WASHINGTON -- One week after the Aurora, Colo., mass murder brought gun-control back to the forefront of political discourse, the Obama administration found itself faced with its first test on the issue -- and blinked.

An arms control treaty to regulate the $60 billion global business of illicit small arms trading that had worked its way through United Nations negotiating channels for several years came up at the final day of a U.N. global conference in New York on Friday. The U.S. joined Russia in objecting to a final version, with some diplomats and human rights advocates blaming the U.S. for the defeat.

As the Colorado slaughter put guns back on the agenda this week, Sen. Jerry Moran (R-Kansas) and 50 fellow senators sent a letter to President Barack Obama and Secretary of State Hillary Clinton on Thursday, saying that they would vote against ratifying the treaty if it "restricts the rights of law-abiding American gun owners."

Moran, in a press release, quoted a National Rifle Association leader, who said members would "never surrender our right to keep and bear arms to the United Nations." Treaty opponent John Bolton, ex-President George W. Bush's ambassador to the U.N., wrote that gun-control advocates "hope to use restrictions on international gun sales to control gun sales at home."

Both ignore the legal principle that says no treaty can override the Constitution or U.S. laws. The Associated Press fact-checked claims by the NRA and Bolton on Friday and concluded their assertions were false.

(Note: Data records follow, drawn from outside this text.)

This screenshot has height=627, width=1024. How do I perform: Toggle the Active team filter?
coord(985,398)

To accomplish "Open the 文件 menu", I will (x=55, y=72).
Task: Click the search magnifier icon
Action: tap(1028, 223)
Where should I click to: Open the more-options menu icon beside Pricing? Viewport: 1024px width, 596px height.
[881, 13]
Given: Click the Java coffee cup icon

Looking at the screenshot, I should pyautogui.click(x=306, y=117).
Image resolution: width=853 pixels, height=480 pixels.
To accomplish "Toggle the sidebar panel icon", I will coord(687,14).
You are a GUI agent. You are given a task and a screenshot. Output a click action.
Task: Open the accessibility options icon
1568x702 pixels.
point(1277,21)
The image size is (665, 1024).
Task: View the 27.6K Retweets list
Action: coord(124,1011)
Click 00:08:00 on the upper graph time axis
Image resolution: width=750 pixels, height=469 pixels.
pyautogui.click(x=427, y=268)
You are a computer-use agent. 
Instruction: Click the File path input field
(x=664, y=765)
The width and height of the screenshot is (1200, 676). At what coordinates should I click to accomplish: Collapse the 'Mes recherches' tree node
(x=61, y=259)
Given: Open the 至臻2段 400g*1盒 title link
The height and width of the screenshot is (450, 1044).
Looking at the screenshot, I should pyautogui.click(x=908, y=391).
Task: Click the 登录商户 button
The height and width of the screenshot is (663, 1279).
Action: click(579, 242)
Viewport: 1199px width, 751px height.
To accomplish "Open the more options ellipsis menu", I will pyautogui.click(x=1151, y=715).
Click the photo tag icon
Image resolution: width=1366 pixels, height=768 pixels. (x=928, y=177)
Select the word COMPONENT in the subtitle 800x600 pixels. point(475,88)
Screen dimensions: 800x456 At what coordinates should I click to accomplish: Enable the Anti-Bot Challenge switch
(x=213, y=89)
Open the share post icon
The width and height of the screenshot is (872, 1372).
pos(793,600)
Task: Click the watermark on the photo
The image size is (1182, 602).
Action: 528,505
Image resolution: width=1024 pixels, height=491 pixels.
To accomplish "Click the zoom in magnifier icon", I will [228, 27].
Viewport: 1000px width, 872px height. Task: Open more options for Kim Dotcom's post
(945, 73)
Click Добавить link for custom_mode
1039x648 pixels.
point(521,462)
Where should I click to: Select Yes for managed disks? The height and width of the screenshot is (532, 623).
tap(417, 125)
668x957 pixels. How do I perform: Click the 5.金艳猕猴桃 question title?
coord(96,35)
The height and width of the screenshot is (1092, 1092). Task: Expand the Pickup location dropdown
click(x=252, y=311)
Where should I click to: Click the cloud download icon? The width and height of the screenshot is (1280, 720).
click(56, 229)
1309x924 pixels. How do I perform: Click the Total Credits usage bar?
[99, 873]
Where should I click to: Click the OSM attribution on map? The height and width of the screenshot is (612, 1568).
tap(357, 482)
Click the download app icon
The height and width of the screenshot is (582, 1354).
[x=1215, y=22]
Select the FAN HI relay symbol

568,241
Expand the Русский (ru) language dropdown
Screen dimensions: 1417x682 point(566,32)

The NRA has been "spreading lies" about the treaty, said Amnesty International spokeswoman Suzanne Trimel in an interview. "Basically, what they're saying is that the arms trade treaty will have some impact on domestic, Second Amendment gun rights. And that is just false, completely false," she said.

Human rights activists have described the treaty as a monumental step toward preventing the illicit flow of weapons to conflict-torn regions. It "creates a global background check to prevent countries and arms exporters from selling guns and military hardware to ... human rights abusers," said Suzanne Nossel, executive director of Amnesty International, in a statement Friday. "It has been in the works for more than a decade -- the Obama administration should not make itself the obstacle just as it reaches the finish line," she added.

The treaty seemed to have a good shot in 2009, when the Obama administration broke from the Bush administration's opposition and showed support.

A version of the pact presented to U.S. negotiators late Thursday appeared to satisfy their concerns, according to Amnesty International.

But early Friday, according to Amnesty, Thomas Countryman, the deputy secretary of state for international security and nonproliferation, told the negotiators that the U.S. needed more time to review the treaty. Russia, Indonesia and India voiced similar concerns.

The U.S. Mission to the U.N. did not respond to requests for comment on Friday.

Reports late on Friday indicated that the treaty was unlikely to move for at least several months. While Friday was a setback for an agreement, there is still a possibility that a draft treaty could be brought before the U.N. General Assembly and passed with two-thirds majority vote in the 193-nation body.